Now I’m on another leg of my genealogy journey: a research trip to Cape Cod, Nantucket, Martha’s Vineyard, Boston, and Shelburne and Halifax, Nova Scotia. I’m traveling with my mother, Linda-Jane Irwin (b. 1941). I’ve been “mining the Mayhew line,” researching the governor’s legacy in the Nantucket Historical Association library and visiting sites on Martha’s Vineyard. I saw the 1659 deed of sale of Nantucket. I read about his ethical treatment of the Indians, making sure they were compensated for land sales and keeping good relations with them. He learned their language and converted them to Christianity. We found the site of their old homestead in Edgartown. His only biological son Thomas Mayhew, Jr. (1620-1657) was the main preacher to the Indians on Martha’s Vineyard, and they loved him and left piles of stones at a memorial site for him after he was lost at sea en route to London. After Thomas, Jr.’s death, Thomas, Sr. kept up the chapel until his death at age 88. I was able to visit these sites on Martha’s Vineyard after reading about them in books, which vivified the events a bit more.

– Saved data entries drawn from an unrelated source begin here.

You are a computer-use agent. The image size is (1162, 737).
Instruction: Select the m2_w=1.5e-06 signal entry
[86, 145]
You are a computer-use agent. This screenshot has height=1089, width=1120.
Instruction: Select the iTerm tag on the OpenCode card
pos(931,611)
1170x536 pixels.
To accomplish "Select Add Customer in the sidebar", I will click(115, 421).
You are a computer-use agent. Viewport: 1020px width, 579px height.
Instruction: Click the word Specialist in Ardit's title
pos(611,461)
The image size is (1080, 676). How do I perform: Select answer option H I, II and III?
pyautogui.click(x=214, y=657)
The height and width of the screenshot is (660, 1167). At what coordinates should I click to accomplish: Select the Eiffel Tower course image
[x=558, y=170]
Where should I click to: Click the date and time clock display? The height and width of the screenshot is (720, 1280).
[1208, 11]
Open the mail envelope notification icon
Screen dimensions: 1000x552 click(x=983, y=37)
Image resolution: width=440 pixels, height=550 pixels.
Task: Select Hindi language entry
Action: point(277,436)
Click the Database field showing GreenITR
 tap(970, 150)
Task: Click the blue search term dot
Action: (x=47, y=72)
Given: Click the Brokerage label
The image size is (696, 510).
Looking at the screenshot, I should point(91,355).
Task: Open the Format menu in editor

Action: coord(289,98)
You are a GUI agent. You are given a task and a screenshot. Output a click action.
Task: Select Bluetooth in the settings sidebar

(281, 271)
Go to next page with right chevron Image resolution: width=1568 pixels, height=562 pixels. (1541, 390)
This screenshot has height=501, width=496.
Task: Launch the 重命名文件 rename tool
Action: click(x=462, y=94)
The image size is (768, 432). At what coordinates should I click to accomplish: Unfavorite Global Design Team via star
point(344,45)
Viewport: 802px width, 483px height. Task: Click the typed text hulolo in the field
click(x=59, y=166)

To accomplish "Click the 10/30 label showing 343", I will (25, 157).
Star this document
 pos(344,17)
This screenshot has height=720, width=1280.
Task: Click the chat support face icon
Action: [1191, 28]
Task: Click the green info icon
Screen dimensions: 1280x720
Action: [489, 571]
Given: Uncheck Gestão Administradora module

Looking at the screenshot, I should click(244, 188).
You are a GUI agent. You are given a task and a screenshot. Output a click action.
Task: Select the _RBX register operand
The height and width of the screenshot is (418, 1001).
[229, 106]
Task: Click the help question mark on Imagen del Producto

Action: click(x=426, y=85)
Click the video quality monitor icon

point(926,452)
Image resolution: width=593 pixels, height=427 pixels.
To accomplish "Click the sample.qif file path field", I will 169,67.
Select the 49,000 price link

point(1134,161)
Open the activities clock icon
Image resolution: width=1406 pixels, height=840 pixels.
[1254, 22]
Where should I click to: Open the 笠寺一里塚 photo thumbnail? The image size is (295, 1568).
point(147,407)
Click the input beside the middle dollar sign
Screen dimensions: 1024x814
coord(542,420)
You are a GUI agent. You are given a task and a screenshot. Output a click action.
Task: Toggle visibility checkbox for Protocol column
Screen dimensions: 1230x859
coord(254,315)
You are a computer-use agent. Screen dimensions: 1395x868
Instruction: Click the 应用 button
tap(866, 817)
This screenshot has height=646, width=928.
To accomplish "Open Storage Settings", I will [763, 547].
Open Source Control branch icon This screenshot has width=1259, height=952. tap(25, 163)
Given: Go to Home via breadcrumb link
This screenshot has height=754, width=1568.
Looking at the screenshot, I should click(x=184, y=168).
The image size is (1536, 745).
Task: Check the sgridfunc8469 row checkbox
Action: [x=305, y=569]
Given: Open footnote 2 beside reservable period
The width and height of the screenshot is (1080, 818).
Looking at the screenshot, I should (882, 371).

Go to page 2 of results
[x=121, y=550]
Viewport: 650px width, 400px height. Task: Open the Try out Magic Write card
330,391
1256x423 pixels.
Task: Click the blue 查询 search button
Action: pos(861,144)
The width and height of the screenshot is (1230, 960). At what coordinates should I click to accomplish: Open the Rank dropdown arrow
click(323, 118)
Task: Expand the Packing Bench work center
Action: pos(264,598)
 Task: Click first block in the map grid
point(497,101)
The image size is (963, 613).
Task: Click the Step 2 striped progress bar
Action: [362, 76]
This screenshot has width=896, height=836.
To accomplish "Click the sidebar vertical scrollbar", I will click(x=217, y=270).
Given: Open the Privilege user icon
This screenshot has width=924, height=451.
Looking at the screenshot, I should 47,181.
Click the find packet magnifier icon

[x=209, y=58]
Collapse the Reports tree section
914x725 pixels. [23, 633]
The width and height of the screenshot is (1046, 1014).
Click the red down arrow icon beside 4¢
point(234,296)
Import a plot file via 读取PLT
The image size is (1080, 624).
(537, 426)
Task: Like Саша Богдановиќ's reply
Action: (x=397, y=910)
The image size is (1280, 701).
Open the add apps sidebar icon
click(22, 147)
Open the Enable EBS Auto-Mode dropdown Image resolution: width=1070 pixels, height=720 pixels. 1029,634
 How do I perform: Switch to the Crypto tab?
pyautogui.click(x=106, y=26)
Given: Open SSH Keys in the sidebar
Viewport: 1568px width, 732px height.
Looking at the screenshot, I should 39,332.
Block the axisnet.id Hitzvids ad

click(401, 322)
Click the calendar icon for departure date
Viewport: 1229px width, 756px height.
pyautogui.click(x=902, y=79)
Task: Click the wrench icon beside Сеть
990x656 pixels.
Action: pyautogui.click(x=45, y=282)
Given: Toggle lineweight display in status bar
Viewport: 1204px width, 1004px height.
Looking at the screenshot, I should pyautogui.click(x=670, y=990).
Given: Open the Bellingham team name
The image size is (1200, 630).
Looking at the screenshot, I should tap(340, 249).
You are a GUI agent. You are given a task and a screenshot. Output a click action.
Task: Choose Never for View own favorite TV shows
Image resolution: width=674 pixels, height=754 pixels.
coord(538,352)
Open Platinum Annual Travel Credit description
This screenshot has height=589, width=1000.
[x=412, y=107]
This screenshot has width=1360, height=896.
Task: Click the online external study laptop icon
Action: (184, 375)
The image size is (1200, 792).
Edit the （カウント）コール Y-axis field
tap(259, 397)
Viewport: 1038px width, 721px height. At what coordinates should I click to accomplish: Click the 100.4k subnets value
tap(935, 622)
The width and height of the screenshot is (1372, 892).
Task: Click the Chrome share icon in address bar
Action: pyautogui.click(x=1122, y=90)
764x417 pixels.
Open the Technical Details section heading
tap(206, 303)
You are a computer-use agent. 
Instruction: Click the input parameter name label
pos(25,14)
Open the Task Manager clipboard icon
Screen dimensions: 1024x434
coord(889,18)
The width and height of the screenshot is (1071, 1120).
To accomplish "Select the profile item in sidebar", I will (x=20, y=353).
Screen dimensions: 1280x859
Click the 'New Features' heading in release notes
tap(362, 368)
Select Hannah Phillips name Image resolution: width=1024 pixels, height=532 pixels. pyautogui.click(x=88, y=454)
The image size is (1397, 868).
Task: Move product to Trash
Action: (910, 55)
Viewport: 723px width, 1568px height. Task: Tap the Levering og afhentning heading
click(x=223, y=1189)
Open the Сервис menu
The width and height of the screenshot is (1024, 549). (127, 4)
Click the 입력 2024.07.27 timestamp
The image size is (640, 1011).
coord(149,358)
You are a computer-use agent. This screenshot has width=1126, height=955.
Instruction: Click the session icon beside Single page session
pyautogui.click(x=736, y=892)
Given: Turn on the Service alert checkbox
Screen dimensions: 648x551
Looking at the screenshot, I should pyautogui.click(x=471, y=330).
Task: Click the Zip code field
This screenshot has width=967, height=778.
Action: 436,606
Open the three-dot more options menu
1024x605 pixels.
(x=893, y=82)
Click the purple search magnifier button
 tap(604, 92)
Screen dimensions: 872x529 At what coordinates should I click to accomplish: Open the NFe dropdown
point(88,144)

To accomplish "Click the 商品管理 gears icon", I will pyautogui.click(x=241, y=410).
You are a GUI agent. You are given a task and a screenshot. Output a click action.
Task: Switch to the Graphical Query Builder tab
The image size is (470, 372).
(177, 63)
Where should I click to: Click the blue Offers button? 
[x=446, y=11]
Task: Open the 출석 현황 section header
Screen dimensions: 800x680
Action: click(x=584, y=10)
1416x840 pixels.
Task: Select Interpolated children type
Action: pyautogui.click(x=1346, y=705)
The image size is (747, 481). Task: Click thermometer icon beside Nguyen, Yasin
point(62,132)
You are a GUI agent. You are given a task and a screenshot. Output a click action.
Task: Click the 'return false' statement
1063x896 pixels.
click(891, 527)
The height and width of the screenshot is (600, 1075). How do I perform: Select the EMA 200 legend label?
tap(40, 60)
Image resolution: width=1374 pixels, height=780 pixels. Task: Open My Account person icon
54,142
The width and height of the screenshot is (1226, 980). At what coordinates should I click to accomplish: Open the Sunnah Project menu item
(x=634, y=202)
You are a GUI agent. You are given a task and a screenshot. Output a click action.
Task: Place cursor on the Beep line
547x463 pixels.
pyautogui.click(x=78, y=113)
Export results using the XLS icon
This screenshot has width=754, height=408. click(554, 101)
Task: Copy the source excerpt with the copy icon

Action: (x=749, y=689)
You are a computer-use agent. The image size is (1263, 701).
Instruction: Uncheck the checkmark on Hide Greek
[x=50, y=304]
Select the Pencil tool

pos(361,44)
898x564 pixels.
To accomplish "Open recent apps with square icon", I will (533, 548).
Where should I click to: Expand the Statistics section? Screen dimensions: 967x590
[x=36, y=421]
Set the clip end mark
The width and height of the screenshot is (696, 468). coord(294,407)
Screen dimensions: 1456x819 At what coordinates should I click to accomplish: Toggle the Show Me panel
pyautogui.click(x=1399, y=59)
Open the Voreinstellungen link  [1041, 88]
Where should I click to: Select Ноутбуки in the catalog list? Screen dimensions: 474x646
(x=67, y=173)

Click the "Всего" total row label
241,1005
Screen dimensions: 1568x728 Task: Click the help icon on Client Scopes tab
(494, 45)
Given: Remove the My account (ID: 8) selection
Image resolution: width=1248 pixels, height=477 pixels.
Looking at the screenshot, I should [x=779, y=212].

I have opinions about the Christianizing of the Indians, but at least these Puritan ancestors tried their best for the times they lived in.
Our family line descends from Gov. Thomas Mayhew’s daughter Martha (Mayhew) Tupper (1642-1717). The way a family tree spreads in both vertical directions is fascinating, forming exponential roots and branches. Martha Mayhew married Thomas Tupper (1638-1706), intertwining the Tupper and Mayhew lines. Further lines that joined included the last names of Fish, Bassett, and Gates (all females, so these names did not continue down this branch), and then a female Tupper married an Archer, bringing that family into the tree (Elizabeth Gates Tupper 1758-1830 m. John Archer 1752-1830). His son married a Nickerson (Joseph Tupper Archer 1784-1863 m. Dorcas Nickerson 1790-1815), bringing their fascinating history into the line. Their granddaughter was Isabel Muir Archer (1839-1915), who anchors this whole Puritan immigrant line to the Irwins. She married Robert Gore Irwin (1833-1905), my mother’s paternal great-grandfather, hence her last name. There must be so many thousands alive today who can claim Gov. Thomas Mayhew, Sr. as their direct 11th great-grandfather. I’d be interested in meeting them and comparing notes and experiences, especially if they’re amateur genealogists like me.